Content starts

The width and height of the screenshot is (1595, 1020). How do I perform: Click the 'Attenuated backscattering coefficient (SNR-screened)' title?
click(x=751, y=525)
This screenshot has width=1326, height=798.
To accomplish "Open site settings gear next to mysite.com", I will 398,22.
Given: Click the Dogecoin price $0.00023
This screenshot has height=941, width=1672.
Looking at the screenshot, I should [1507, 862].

Content ends
Content starts

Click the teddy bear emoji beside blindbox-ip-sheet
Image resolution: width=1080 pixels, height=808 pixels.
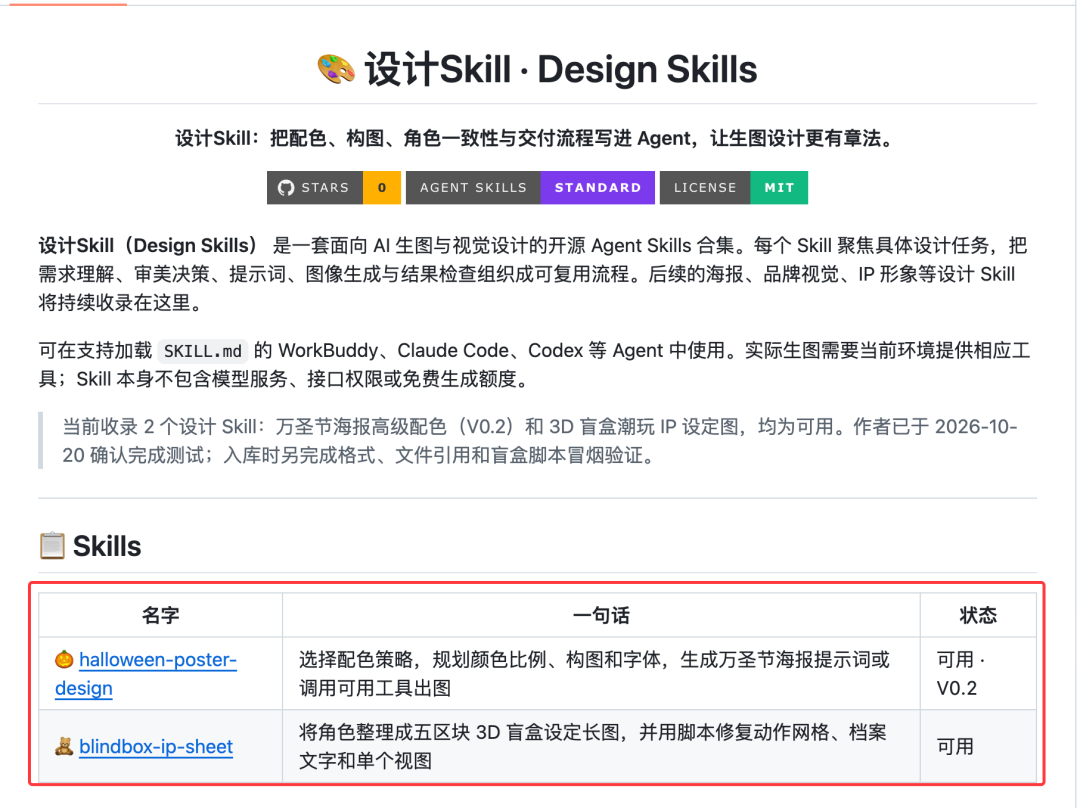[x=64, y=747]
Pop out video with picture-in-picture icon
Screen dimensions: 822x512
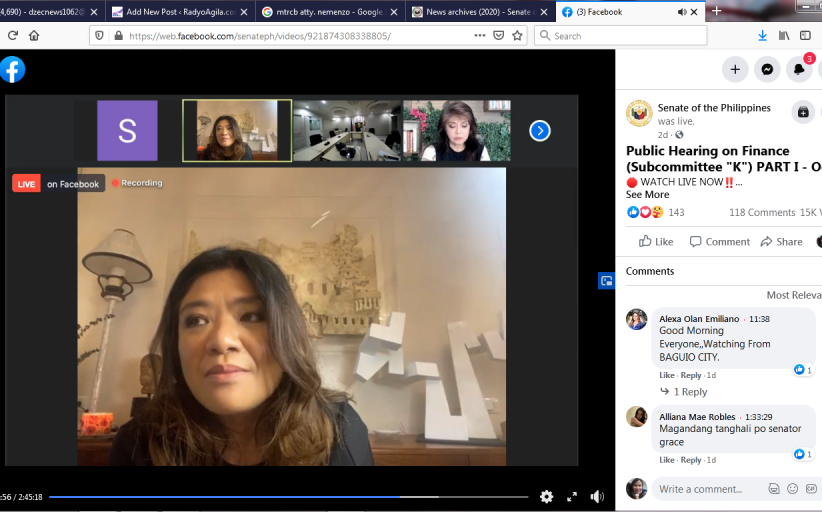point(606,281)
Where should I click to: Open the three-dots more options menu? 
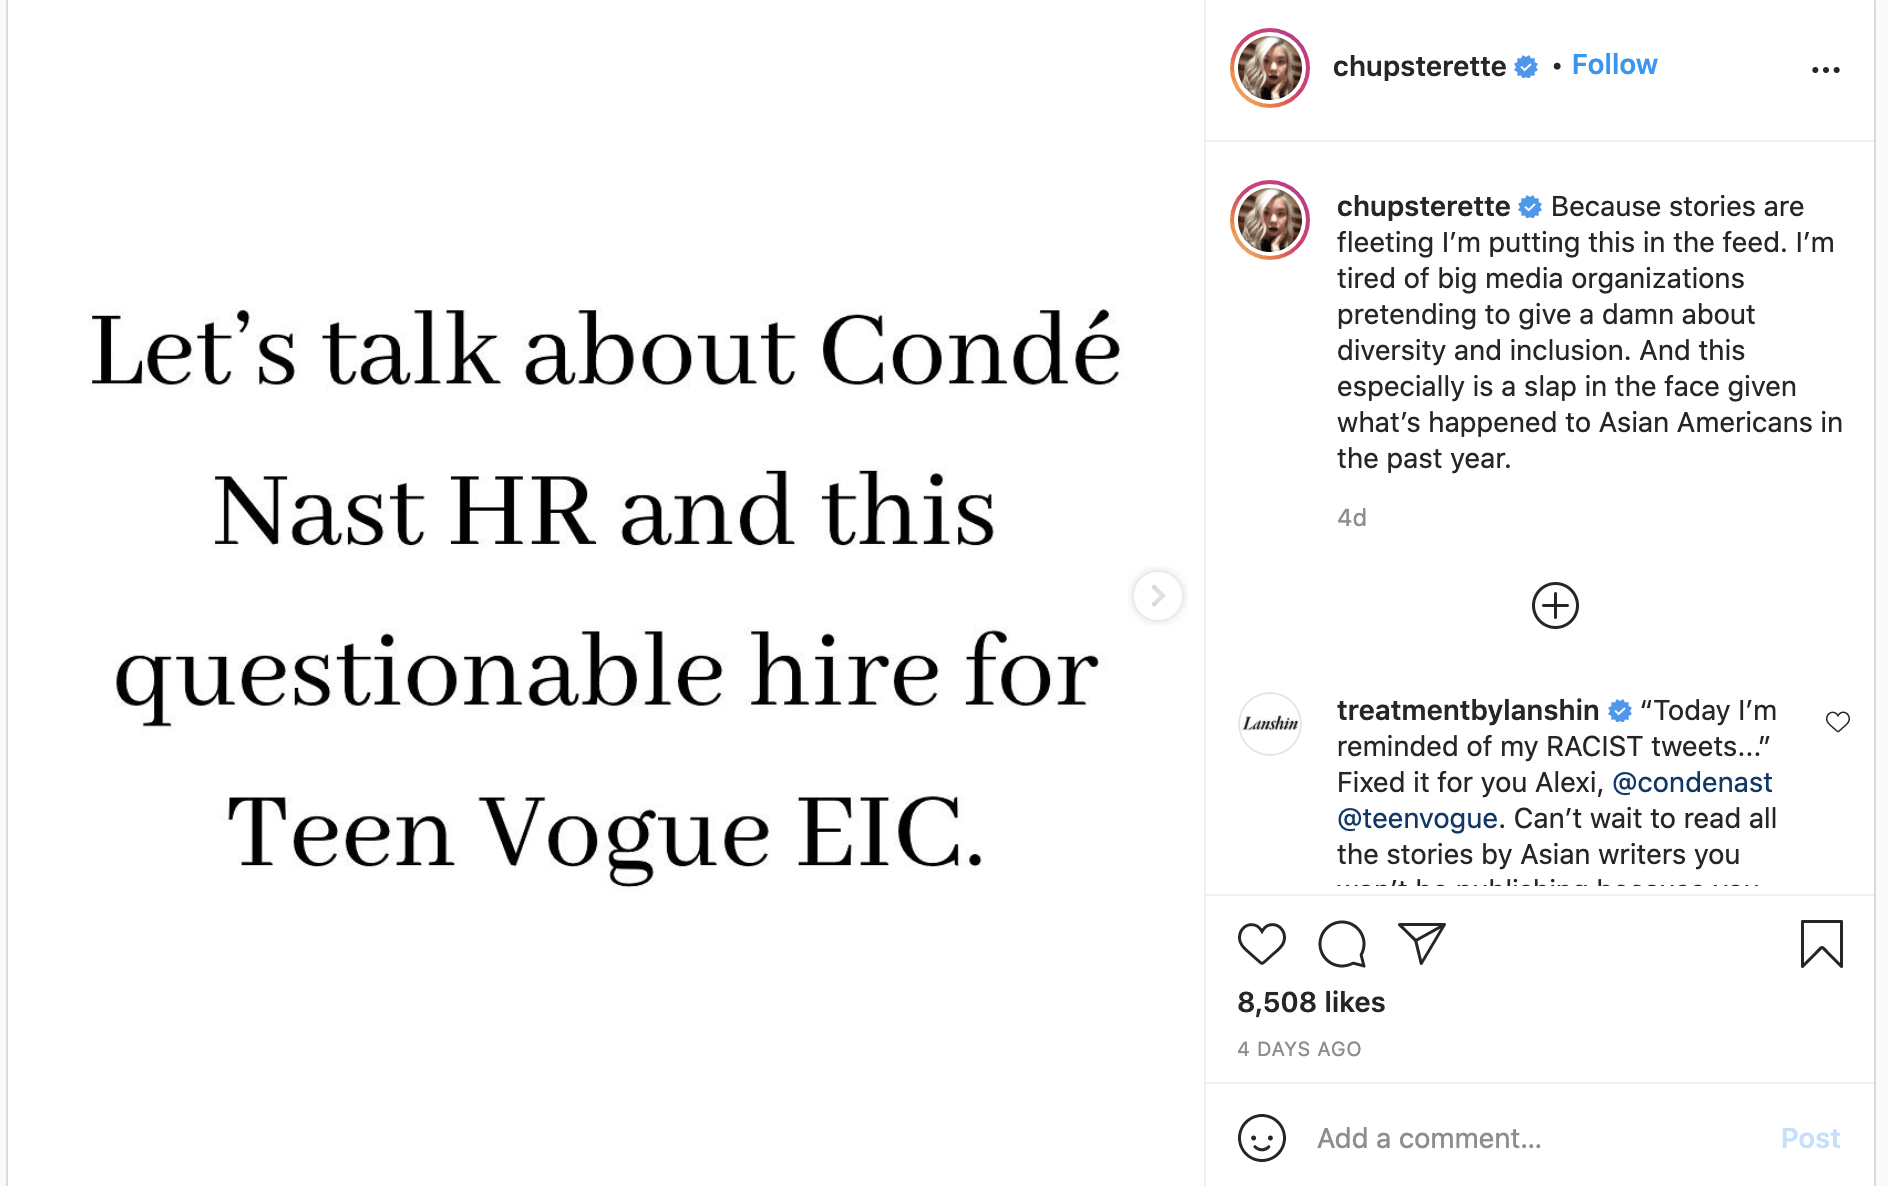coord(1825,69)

Content ends

Within the listing above, locate the line containing "The width and" and the line containing "Given: Click the Dogecoin price $0.00023". Reproduce those two lines and all lines between them exactly, with nothing added.

#### Reply to the task
The width and height of the screenshot is (1595, 1020). How do I perform: Click the 'Attenuated backscattering coefficient (SNR-screened)' title?
click(x=751, y=525)
This screenshot has width=1326, height=798.
To accomplish "Open site settings gear next to mysite.com", I will 398,22.
Given: Click the Dogecoin price $0.00023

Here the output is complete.